DATA FOR THE TASK.
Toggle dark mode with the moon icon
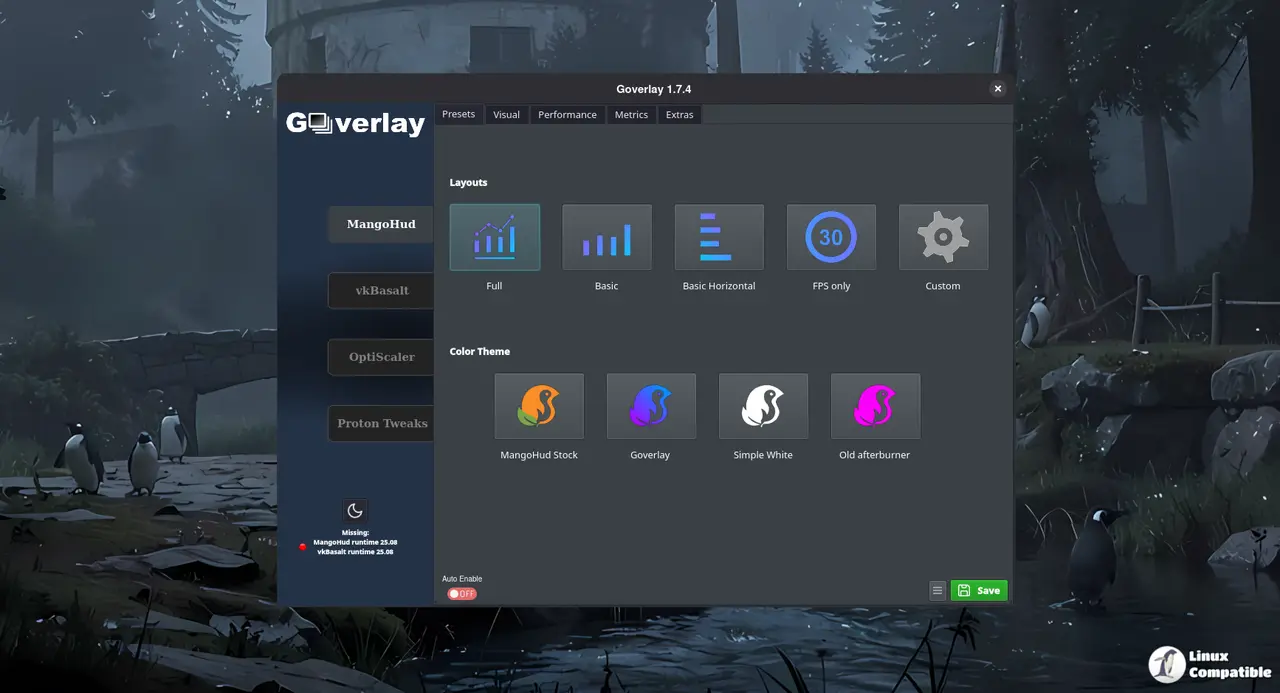This screenshot has width=1280, height=693. click(355, 511)
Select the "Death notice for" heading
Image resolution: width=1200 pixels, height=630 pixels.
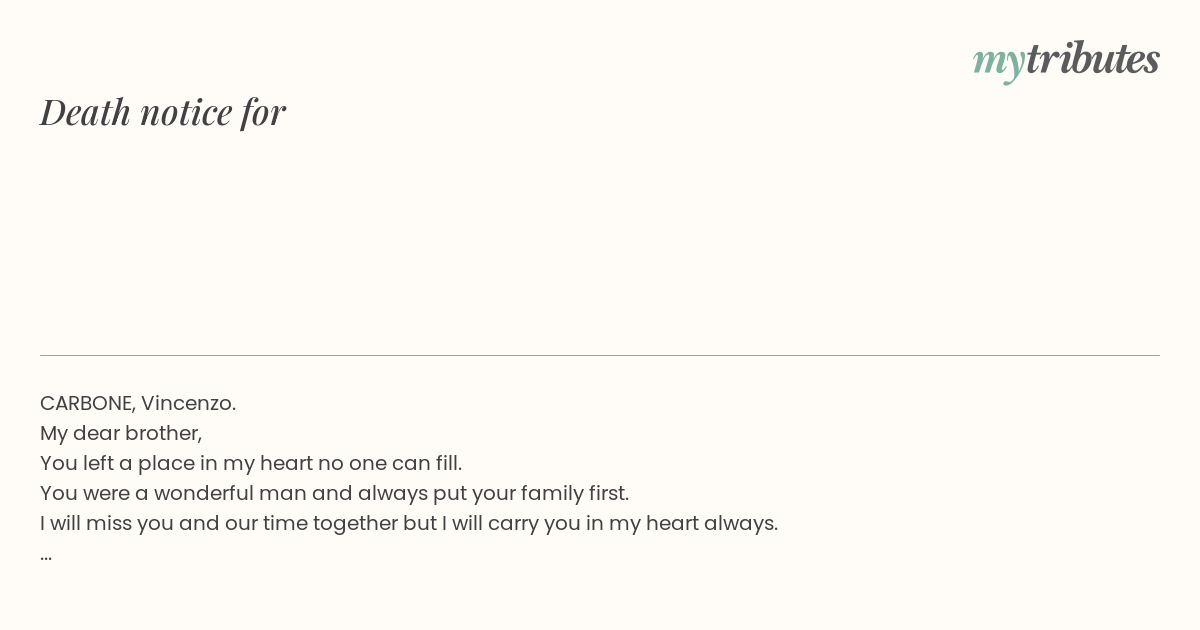[x=163, y=112]
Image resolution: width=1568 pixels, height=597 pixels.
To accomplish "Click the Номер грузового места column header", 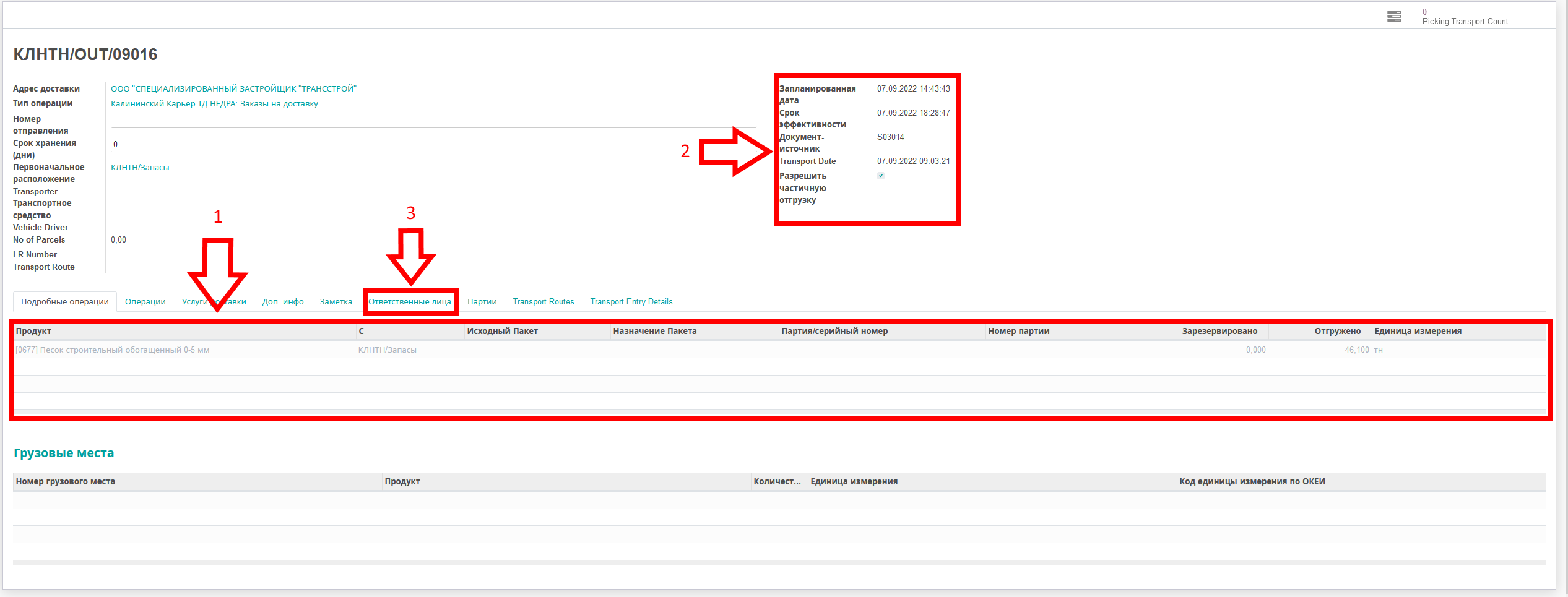I will click(66, 482).
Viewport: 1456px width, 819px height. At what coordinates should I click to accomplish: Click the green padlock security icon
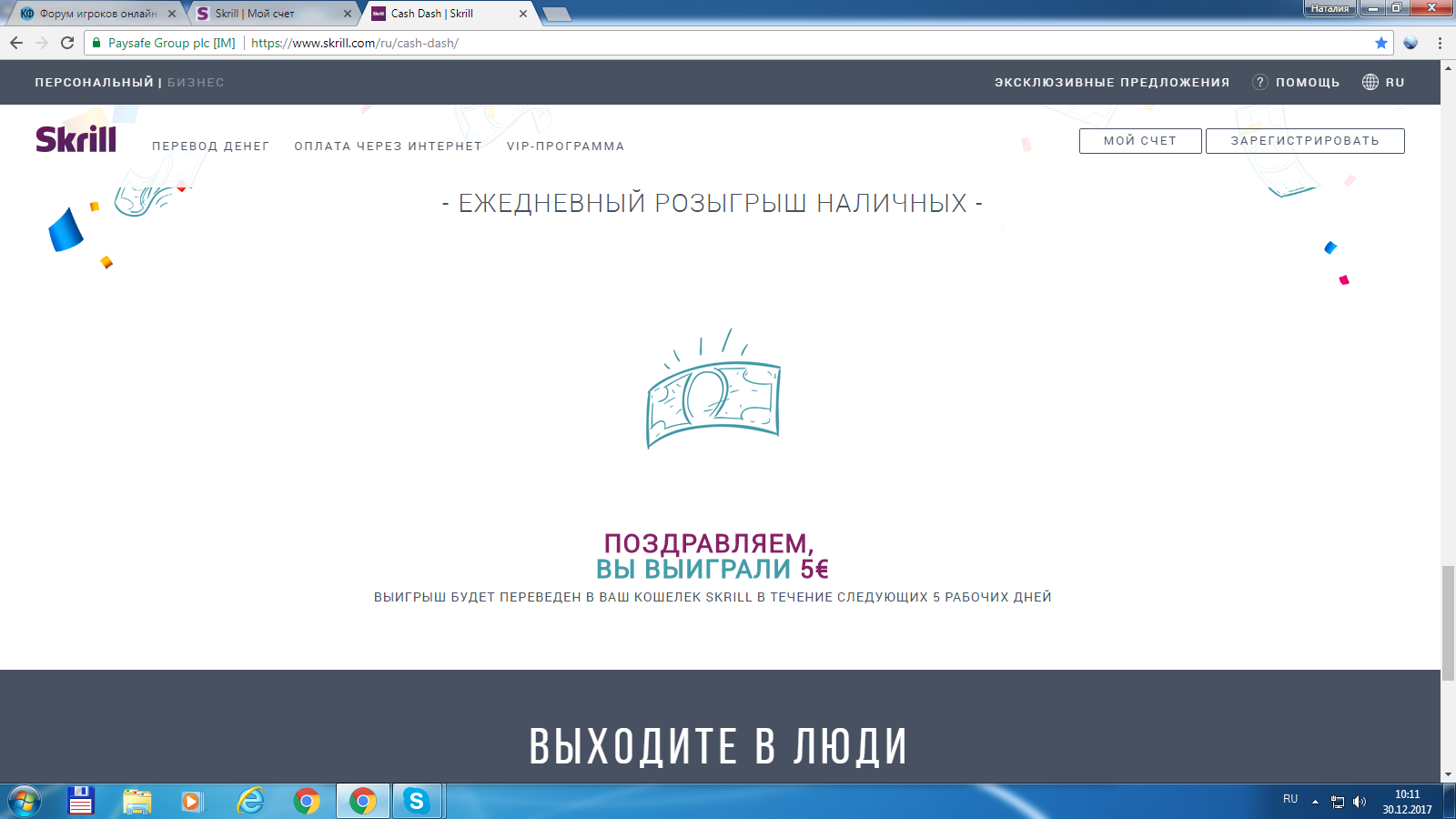coord(96,43)
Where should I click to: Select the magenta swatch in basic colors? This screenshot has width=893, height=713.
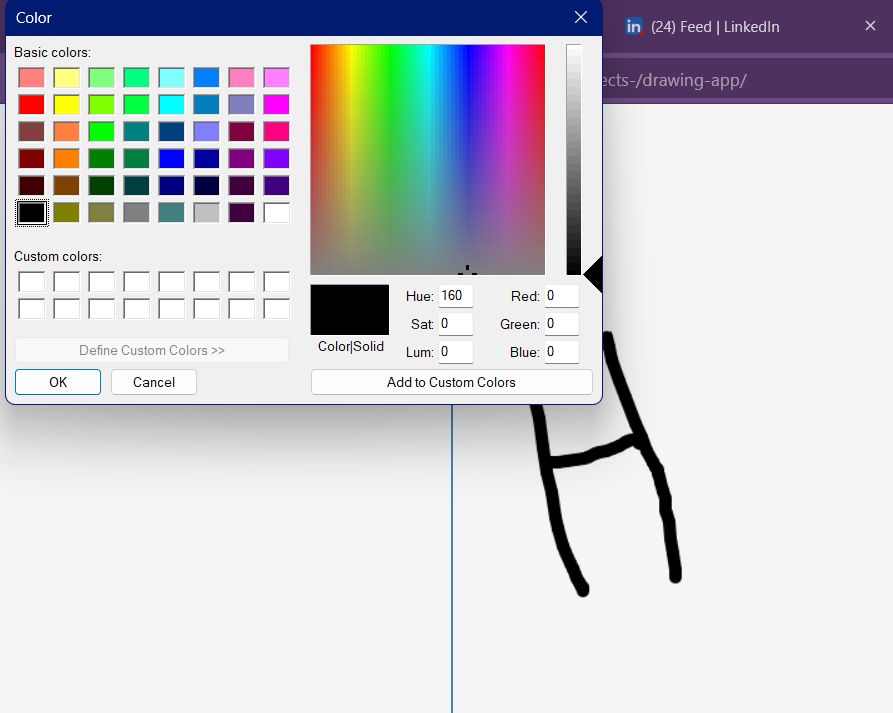pos(276,104)
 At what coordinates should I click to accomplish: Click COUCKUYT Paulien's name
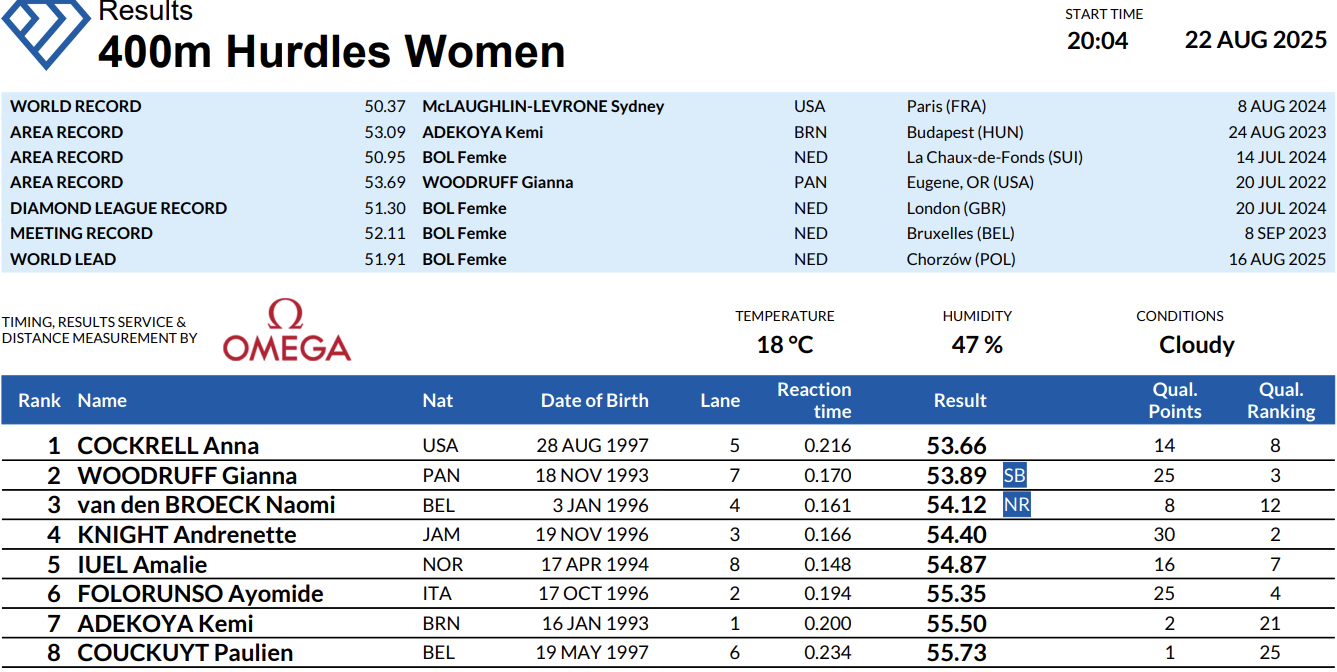tap(185, 654)
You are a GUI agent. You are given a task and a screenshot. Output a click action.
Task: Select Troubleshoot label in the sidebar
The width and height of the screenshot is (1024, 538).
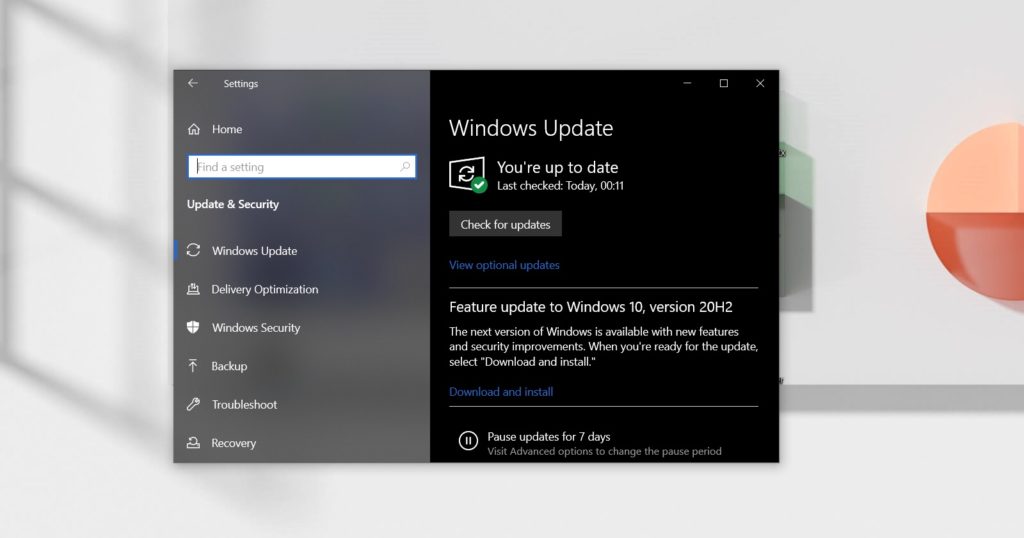click(244, 405)
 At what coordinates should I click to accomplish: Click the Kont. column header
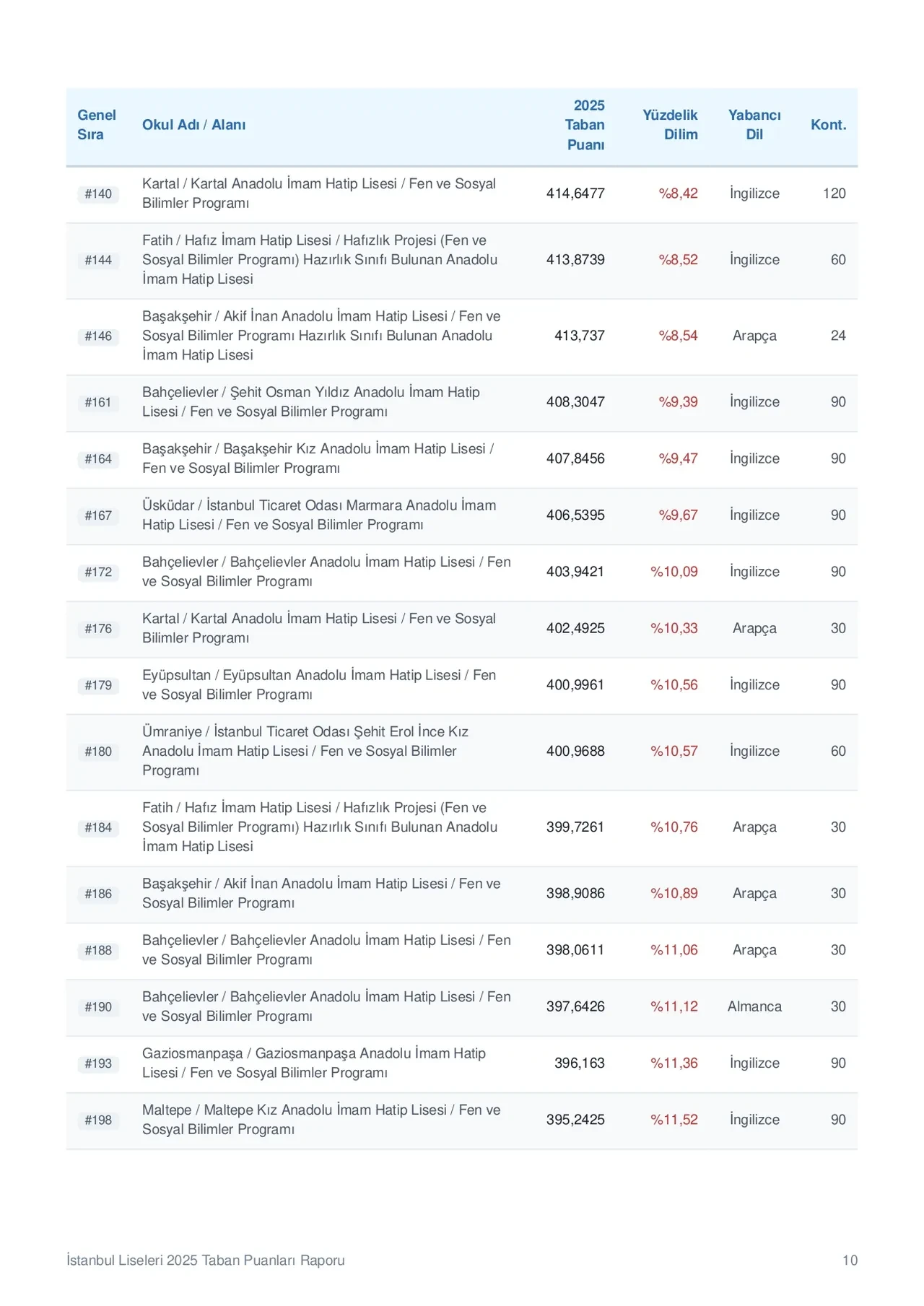pyautogui.click(x=828, y=125)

WHAT THIS TASK INVOLVES.
Can you transcribe the entries from the line containing "Kont. column header" through the end of the entries, both included, omitting the pictures?

RESULT OF THIS EXERCISE.
 At what coordinates should I click to accomplish: Click the Kont. column header
pyautogui.click(x=828, y=125)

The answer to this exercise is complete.